REQUIRED WORK:
Your answer must consist only of the lines from the start of the entries through the line that holds "Click the search keyword input field", copied exactly, with no pictures.

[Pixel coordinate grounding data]

# # # #

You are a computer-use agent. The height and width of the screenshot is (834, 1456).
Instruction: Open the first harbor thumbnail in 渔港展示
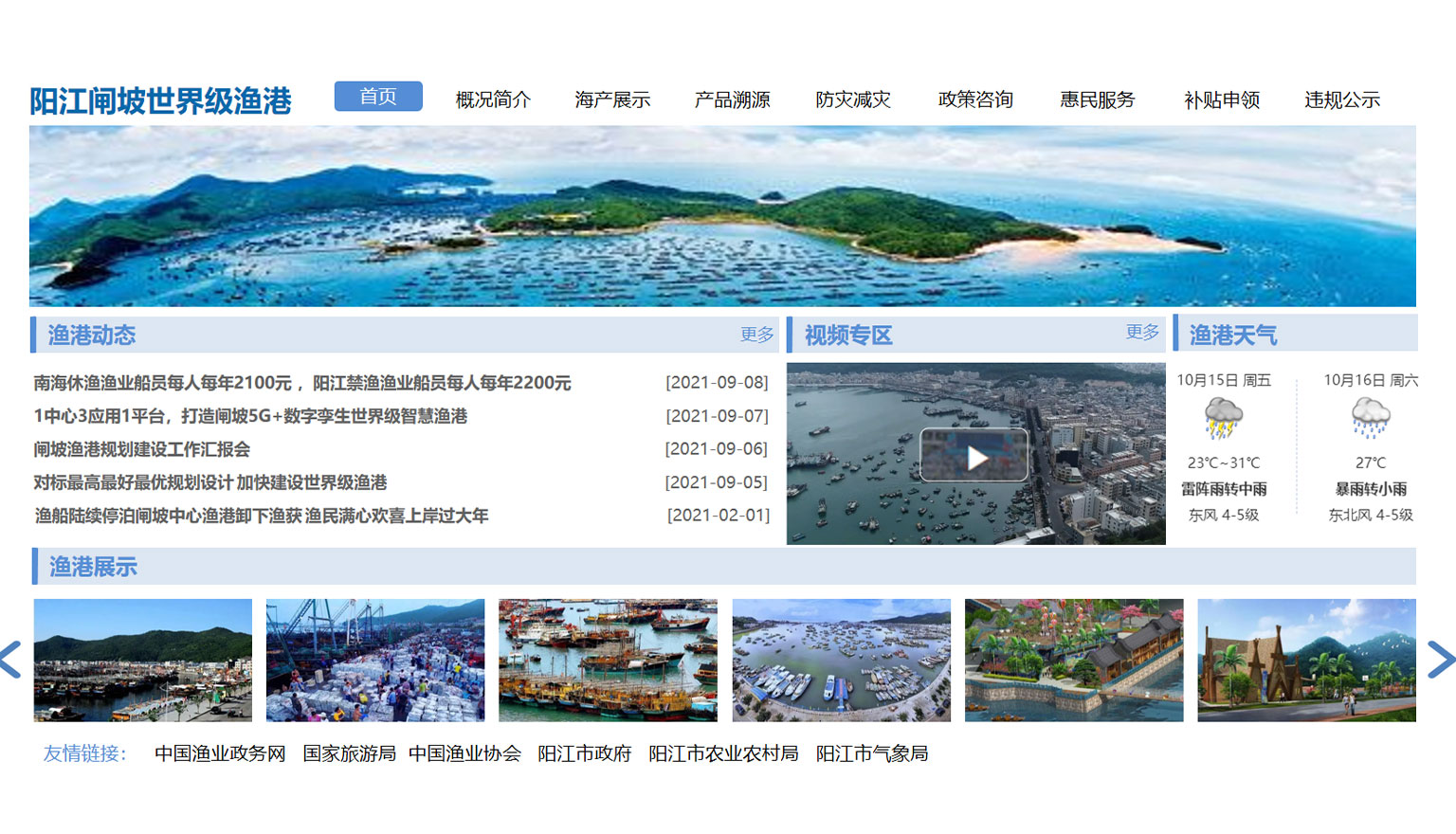click(x=143, y=660)
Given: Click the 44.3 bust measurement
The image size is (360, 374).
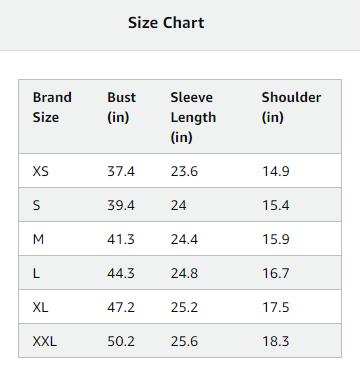Looking at the screenshot, I should 121,273.
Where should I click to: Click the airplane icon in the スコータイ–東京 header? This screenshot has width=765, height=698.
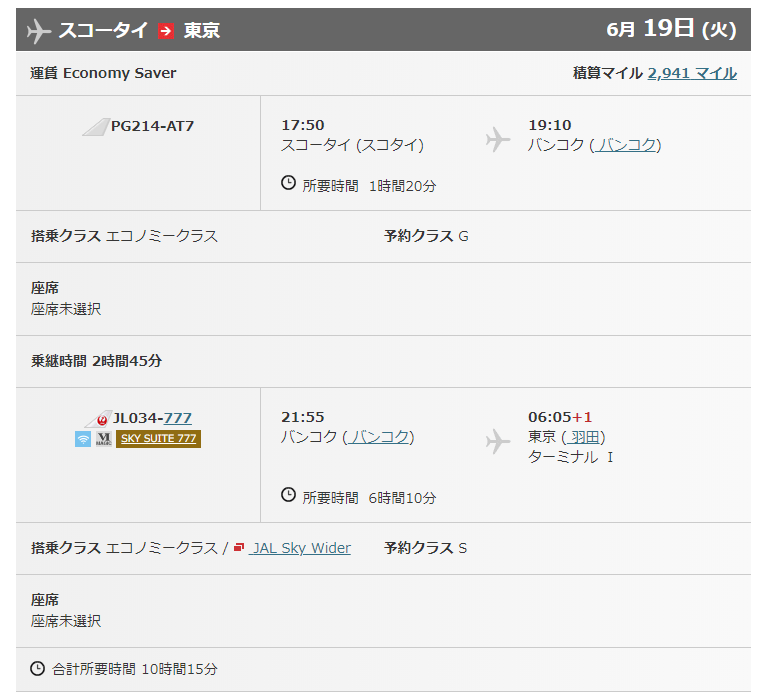(39, 31)
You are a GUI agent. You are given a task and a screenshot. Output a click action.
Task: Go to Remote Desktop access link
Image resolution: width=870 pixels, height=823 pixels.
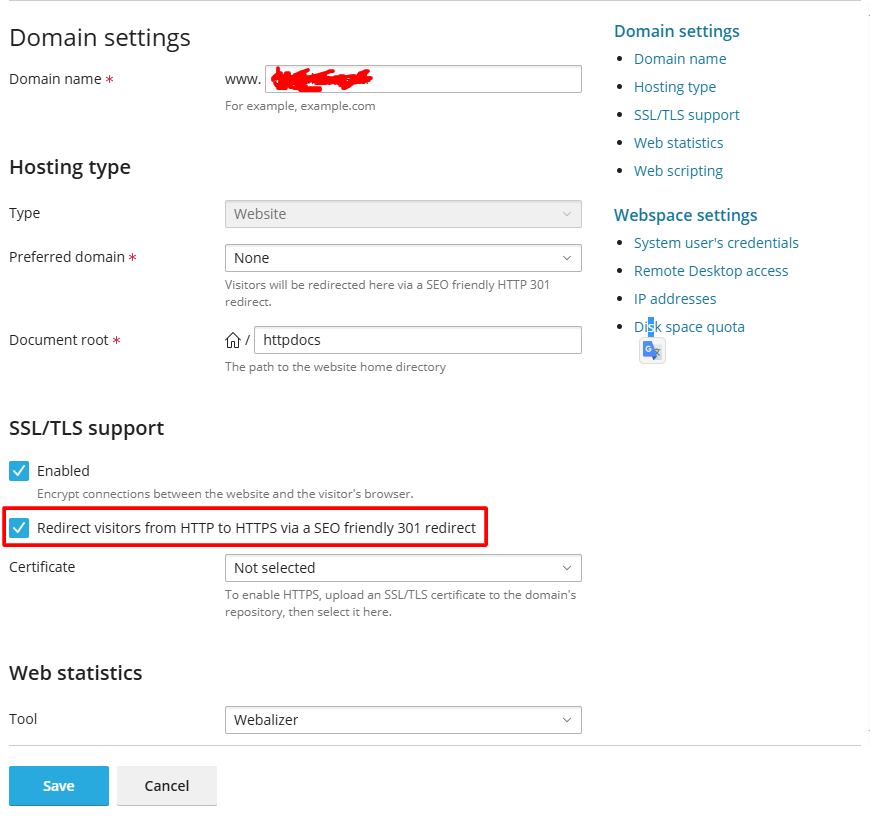click(711, 271)
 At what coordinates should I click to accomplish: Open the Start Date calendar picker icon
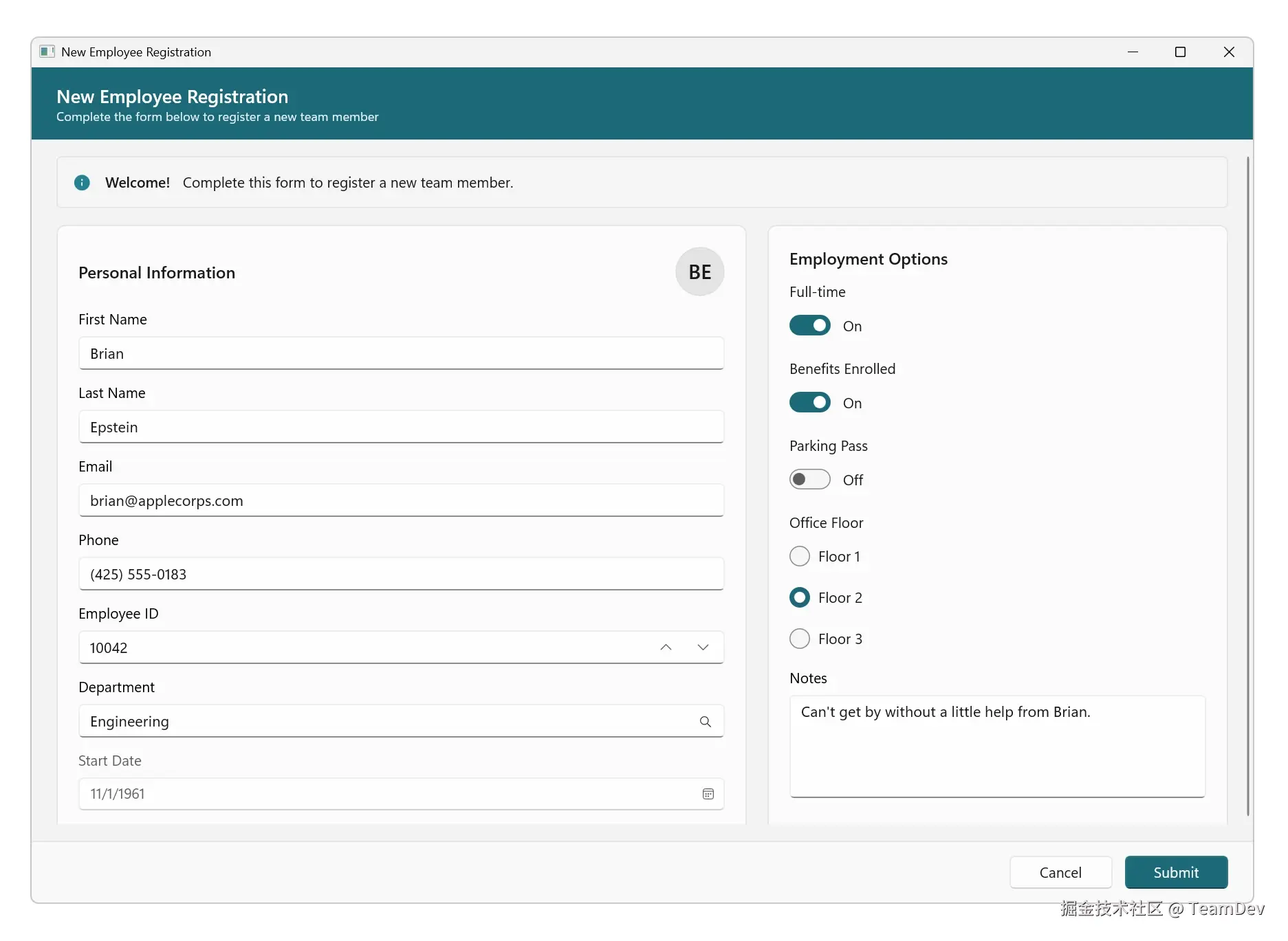[x=708, y=794]
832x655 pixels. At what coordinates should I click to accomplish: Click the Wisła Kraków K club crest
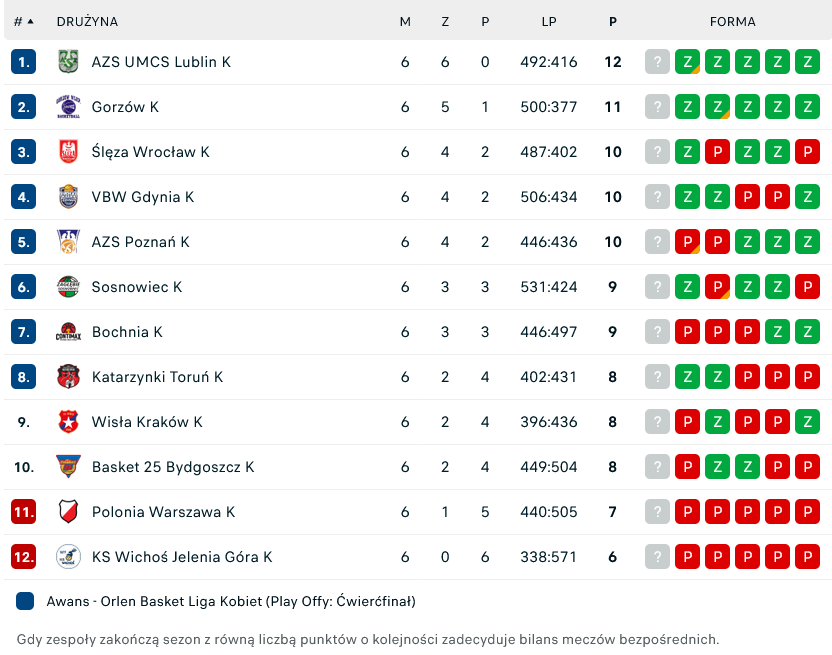68,422
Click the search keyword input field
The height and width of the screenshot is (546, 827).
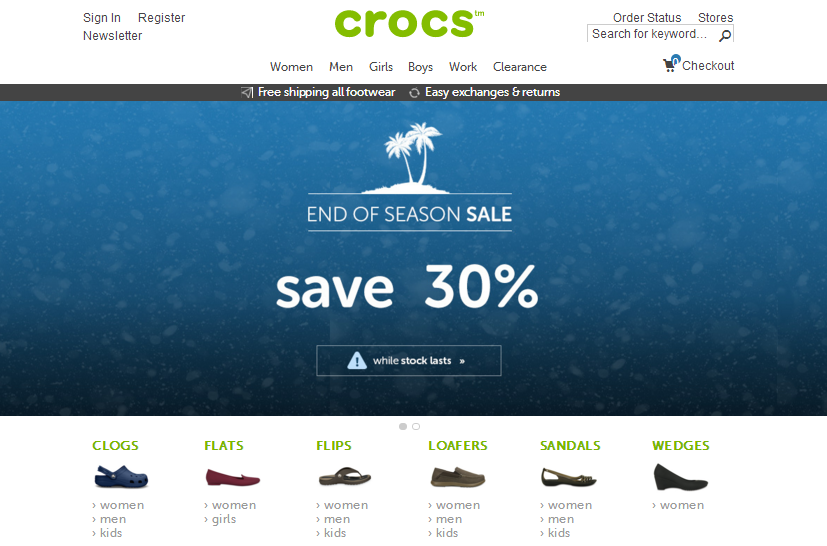coord(652,34)
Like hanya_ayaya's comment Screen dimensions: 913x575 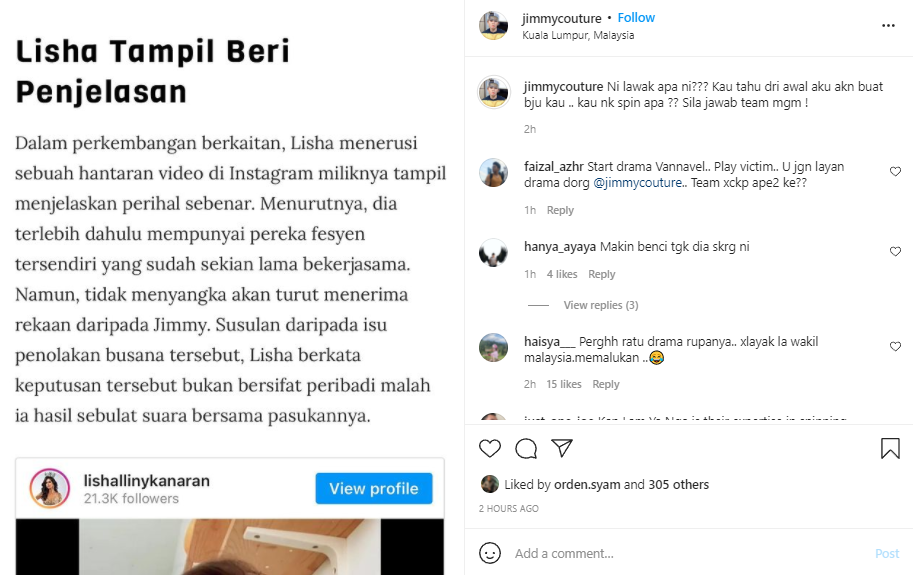click(x=896, y=251)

# # # #

EXERCISE RESPONSE:
You are a computer-use agent. The height and width of the screenshot is (834, 1456).
Instruction: Open the first harbor thumbnail in 渔港展示
click(x=143, y=660)
Given: Click the 44.3 bust measurement
The image size is (360, 374).
Looking at the screenshot, I should 121,273.
Where should I click to: Click the airplane icon in the スコータイ–東京 header? This screenshot has width=765, height=698.
(39, 31)
You are a GUI agent. You are given a task and a screenshot. Output a click action.
Task: Go to Remote Desktop access link
Image resolution: width=870 pixels, height=823 pixels.
click(711, 271)
 At what coordinates should I click to accomplish: Open the Start Date calendar picker icon
[x=708, y=794]
832x655 pixels. At what coordinates should I click to accomplish: Click the Wisła Kraków K club crest
68,422
Click the search keyword input field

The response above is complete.